If a record holds a picture, leave the picture out and copy everything else exactly.

◆ **GIVEN DATA**
- - - - - - -
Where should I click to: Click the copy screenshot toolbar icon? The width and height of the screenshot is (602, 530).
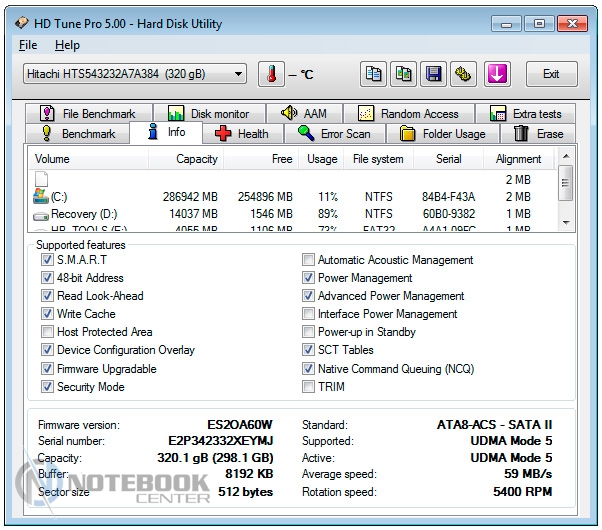tap(404, 74)
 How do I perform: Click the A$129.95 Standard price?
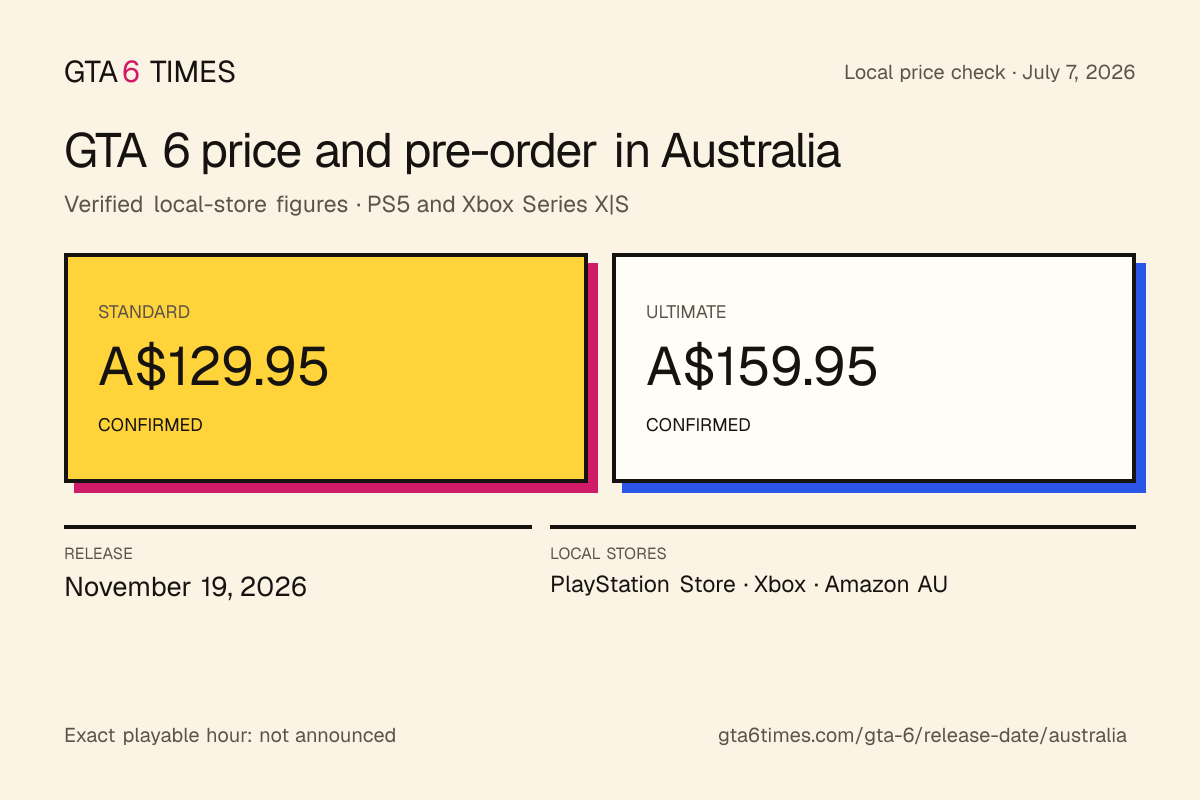click(213, 367)
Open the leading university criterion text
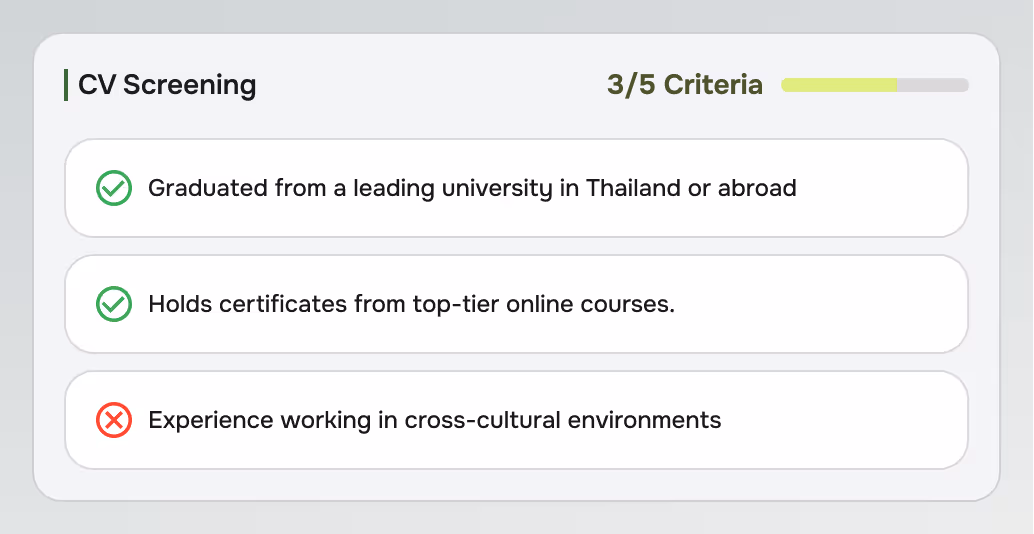Viewport: 1034px width, 534px height. click(x=472, y=189)
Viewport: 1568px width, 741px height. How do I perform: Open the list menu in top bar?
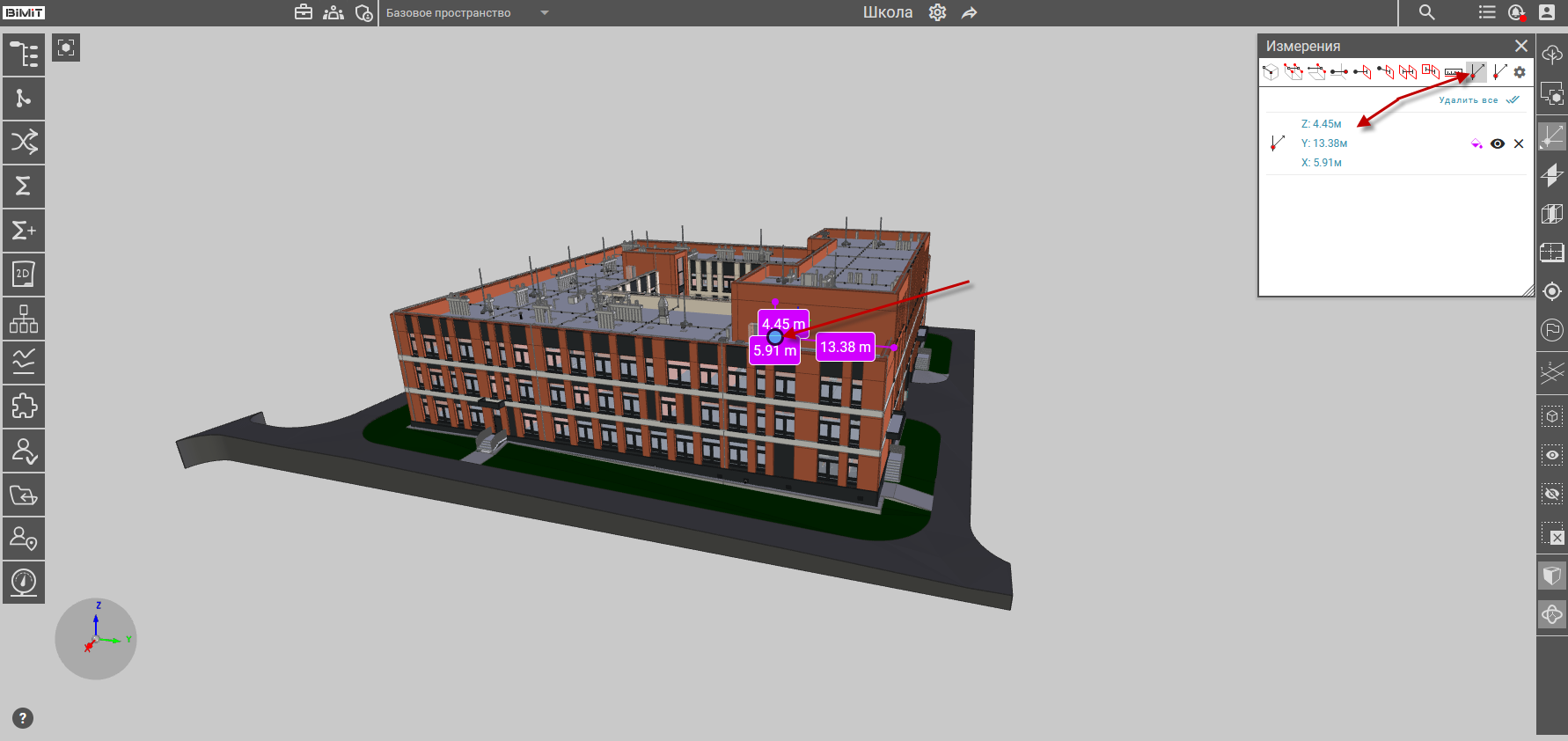1487,12
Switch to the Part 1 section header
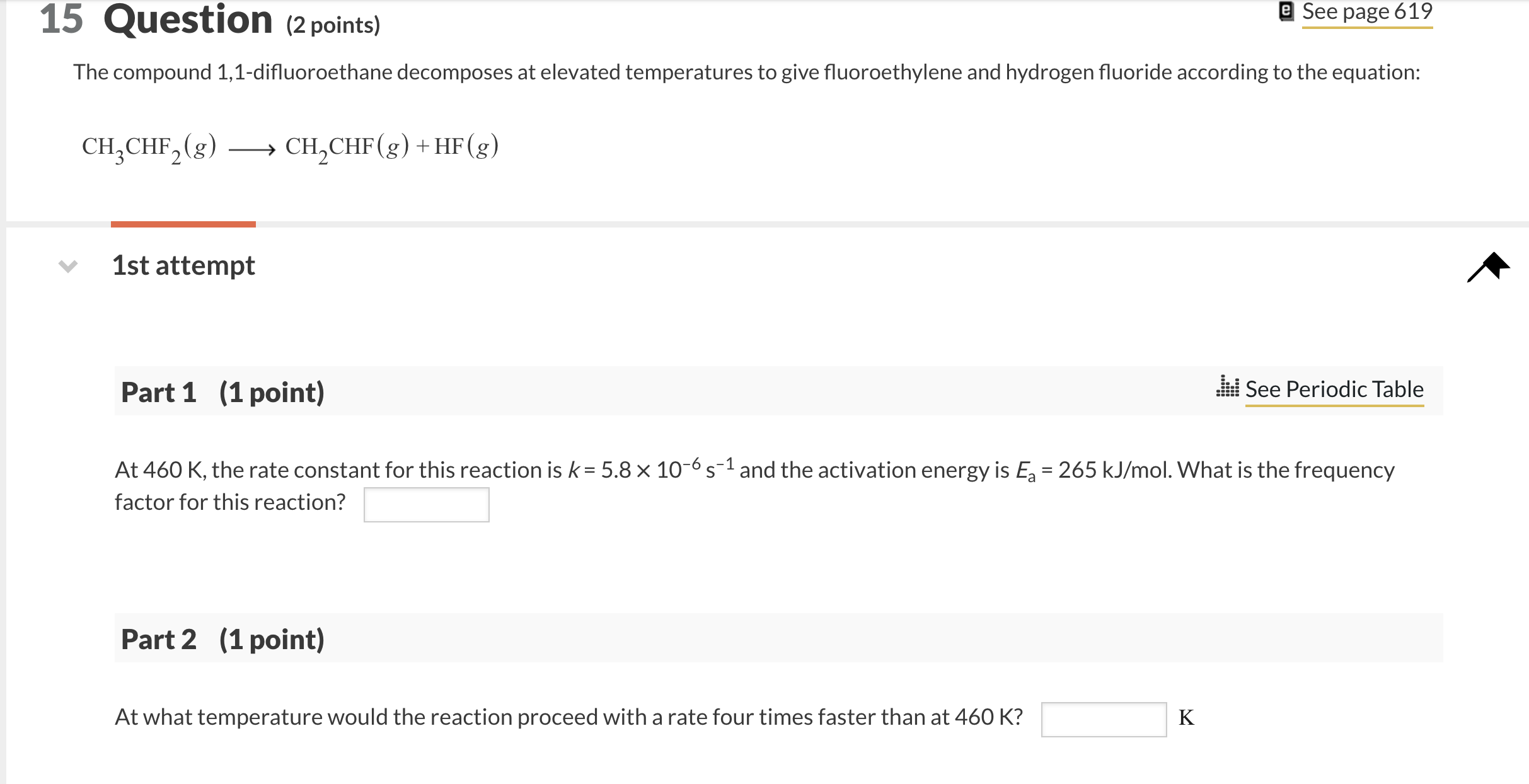 tap(222, 391)
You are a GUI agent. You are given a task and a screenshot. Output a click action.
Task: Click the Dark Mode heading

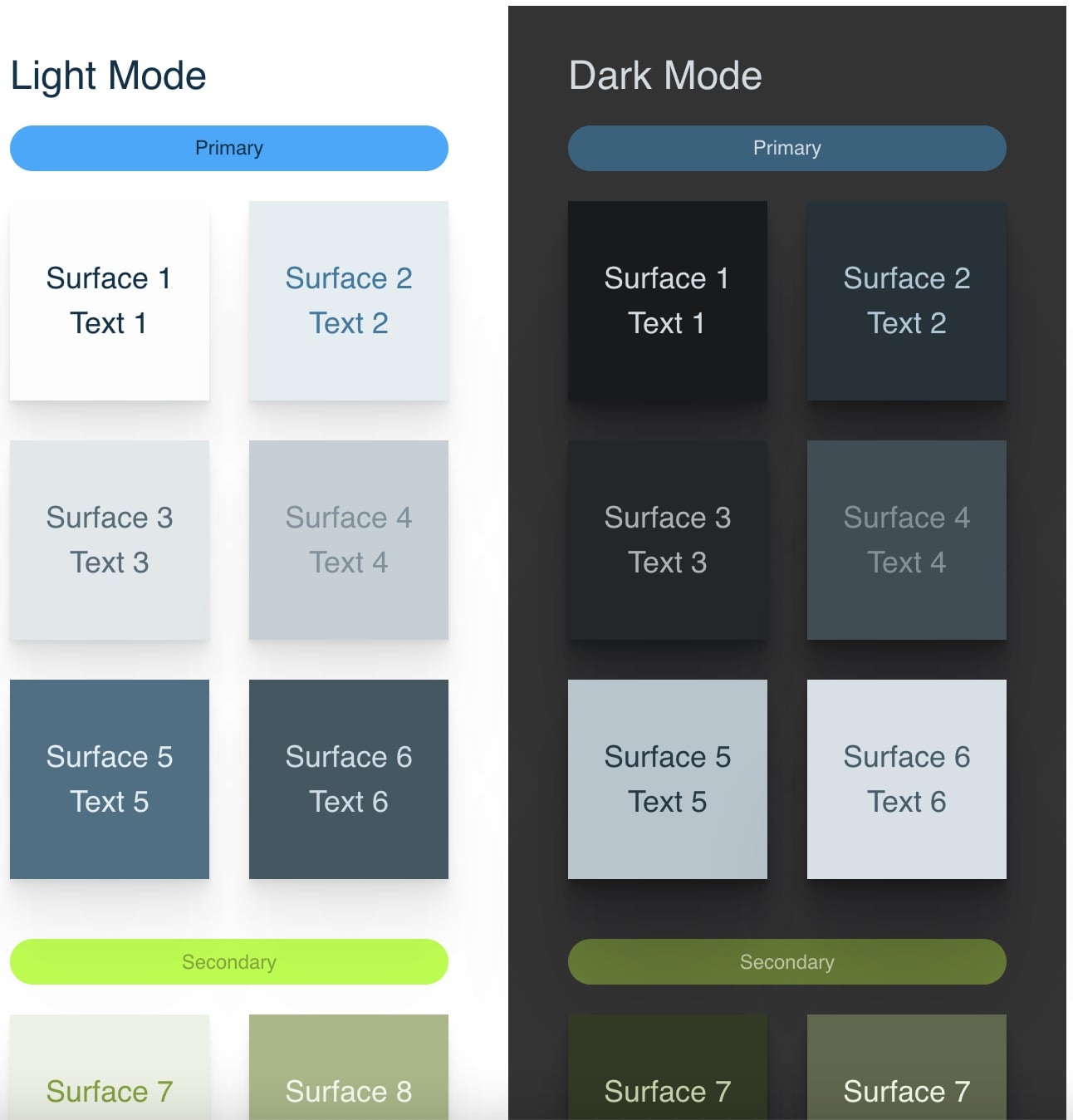click(x=665, y=76)
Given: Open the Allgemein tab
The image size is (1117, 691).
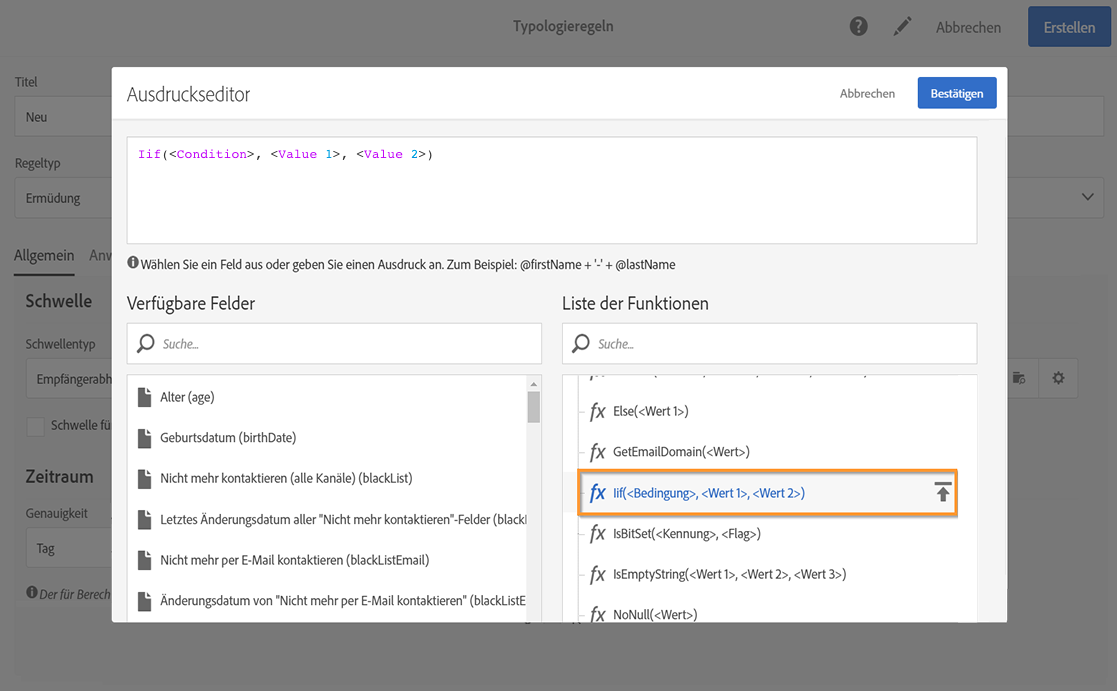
- - - - - - -
◆ **RESPONSE TO THE TASK**
Where should I click to: Click the copy screenshot toolbar icon? The width and height of the screenshot is (602, 530).
tap(404, 74)
 How do I perform: Click the A$129.95 Standard price?
click(213, 367)
Open the leading university criterion text
Viewport: 1034px width, 534px height. click(x=472, y=189)
Viewport: 1568px width, 741px height. How do I perform: Open the list menu in top bar?
1487,12
Switch to the Part 1 section header
 tap(222, 391)
You are a GUI agent. You are given a task and a screenshot. Output a click action.
Task: Click the Dark Mode heading

click(x=665, y=76)
Given: Open the Allgemein tab
The image size is (1117, 691).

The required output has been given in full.